Let’s try and shed a little glim of light.
First: how can “God” be both One and Three? This is easier
for us to understand than it was for our forefathers. We know that what appears
like a stable molecule – and is a
stable molecule – is also composed of a number of rapidly spinning atoms, and
breaking those down reveals protons and electrons. I am not trying to establish an analogy here with the Trinity: merely suggesting that we
understand better than previous ages how something can be simultaneously single
and multiple.
Tertullian, the first great Church Father to work on the
Trinity and defend it against the Arians, explains that when in working through
a problem you discuss it with yourself, the ‘other voice’ in your mind is as it
were a second person. It is a Logos; and if you are God, it is the Logos.
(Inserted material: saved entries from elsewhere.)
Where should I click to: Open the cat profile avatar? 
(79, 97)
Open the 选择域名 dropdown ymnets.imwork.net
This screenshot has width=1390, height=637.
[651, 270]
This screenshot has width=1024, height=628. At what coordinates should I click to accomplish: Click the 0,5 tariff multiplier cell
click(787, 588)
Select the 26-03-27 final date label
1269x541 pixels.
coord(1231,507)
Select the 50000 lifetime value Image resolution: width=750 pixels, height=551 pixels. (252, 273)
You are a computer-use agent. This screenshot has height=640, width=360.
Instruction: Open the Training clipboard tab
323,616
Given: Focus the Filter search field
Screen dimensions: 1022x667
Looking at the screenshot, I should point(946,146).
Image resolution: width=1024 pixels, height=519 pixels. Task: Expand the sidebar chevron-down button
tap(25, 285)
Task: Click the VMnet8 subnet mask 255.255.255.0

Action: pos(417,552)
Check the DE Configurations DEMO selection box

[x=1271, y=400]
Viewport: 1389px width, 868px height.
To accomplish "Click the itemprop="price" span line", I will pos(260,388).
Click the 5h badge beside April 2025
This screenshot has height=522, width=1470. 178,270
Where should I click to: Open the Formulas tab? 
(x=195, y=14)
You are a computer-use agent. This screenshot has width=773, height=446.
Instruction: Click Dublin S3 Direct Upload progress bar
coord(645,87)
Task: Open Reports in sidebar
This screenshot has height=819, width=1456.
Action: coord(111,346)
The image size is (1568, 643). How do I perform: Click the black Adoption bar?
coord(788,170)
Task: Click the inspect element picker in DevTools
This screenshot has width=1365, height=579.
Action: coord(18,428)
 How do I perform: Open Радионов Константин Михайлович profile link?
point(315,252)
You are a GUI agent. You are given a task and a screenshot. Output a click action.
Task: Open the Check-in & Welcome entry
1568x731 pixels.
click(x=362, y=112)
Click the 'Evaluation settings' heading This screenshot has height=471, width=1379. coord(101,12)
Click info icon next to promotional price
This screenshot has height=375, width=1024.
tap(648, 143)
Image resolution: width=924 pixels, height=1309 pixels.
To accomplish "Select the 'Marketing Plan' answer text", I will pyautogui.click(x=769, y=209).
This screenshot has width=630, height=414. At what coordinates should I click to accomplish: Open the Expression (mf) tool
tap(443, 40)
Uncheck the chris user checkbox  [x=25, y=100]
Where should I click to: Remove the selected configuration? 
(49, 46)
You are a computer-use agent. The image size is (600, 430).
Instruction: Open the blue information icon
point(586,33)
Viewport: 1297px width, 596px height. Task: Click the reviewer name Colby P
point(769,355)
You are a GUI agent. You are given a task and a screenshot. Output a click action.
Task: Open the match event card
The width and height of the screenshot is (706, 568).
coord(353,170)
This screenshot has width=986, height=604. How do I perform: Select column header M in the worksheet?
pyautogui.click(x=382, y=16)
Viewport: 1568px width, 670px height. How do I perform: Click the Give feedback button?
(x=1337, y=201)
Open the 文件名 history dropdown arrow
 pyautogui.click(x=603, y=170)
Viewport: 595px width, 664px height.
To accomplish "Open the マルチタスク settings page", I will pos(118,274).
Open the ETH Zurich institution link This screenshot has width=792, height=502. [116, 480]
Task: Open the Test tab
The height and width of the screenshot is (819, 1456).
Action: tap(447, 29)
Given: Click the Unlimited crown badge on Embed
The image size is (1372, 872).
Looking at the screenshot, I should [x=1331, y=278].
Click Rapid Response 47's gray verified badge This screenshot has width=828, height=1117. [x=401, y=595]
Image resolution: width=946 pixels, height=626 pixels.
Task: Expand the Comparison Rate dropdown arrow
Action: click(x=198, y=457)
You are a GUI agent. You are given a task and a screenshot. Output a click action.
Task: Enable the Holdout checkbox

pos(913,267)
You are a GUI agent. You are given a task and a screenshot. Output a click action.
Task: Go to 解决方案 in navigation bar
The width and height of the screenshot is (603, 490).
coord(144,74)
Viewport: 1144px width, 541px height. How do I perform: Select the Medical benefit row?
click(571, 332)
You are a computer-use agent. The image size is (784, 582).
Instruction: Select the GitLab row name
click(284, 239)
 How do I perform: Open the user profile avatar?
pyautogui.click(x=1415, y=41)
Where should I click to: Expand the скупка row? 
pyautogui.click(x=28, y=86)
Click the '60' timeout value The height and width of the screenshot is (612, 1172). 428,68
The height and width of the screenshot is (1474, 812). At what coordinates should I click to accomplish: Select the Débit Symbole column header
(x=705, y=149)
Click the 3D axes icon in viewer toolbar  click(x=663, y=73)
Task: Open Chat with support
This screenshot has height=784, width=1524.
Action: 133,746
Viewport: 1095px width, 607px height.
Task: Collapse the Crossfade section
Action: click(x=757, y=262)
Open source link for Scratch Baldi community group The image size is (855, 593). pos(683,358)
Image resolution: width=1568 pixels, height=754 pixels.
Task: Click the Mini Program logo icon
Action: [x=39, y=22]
And at some point that Logos
may ‘proceed from’ the Father and take on its form as a second Person: the Son.
Who is ‘begotten not made’ because no foreign substance is involved from which
he would have been made.
The Spirit of God is there from the beginning: it is the
Spirit that ‘brooded over the waters’. The Spirit, says one explanation, has a
sovereign will comparable to the other Persons; he is free and not, to humans,
predictable; he works on humans and creates, in them his own works – he
creates, he guides, he strengthens, he advocates, he inspires, he teaches.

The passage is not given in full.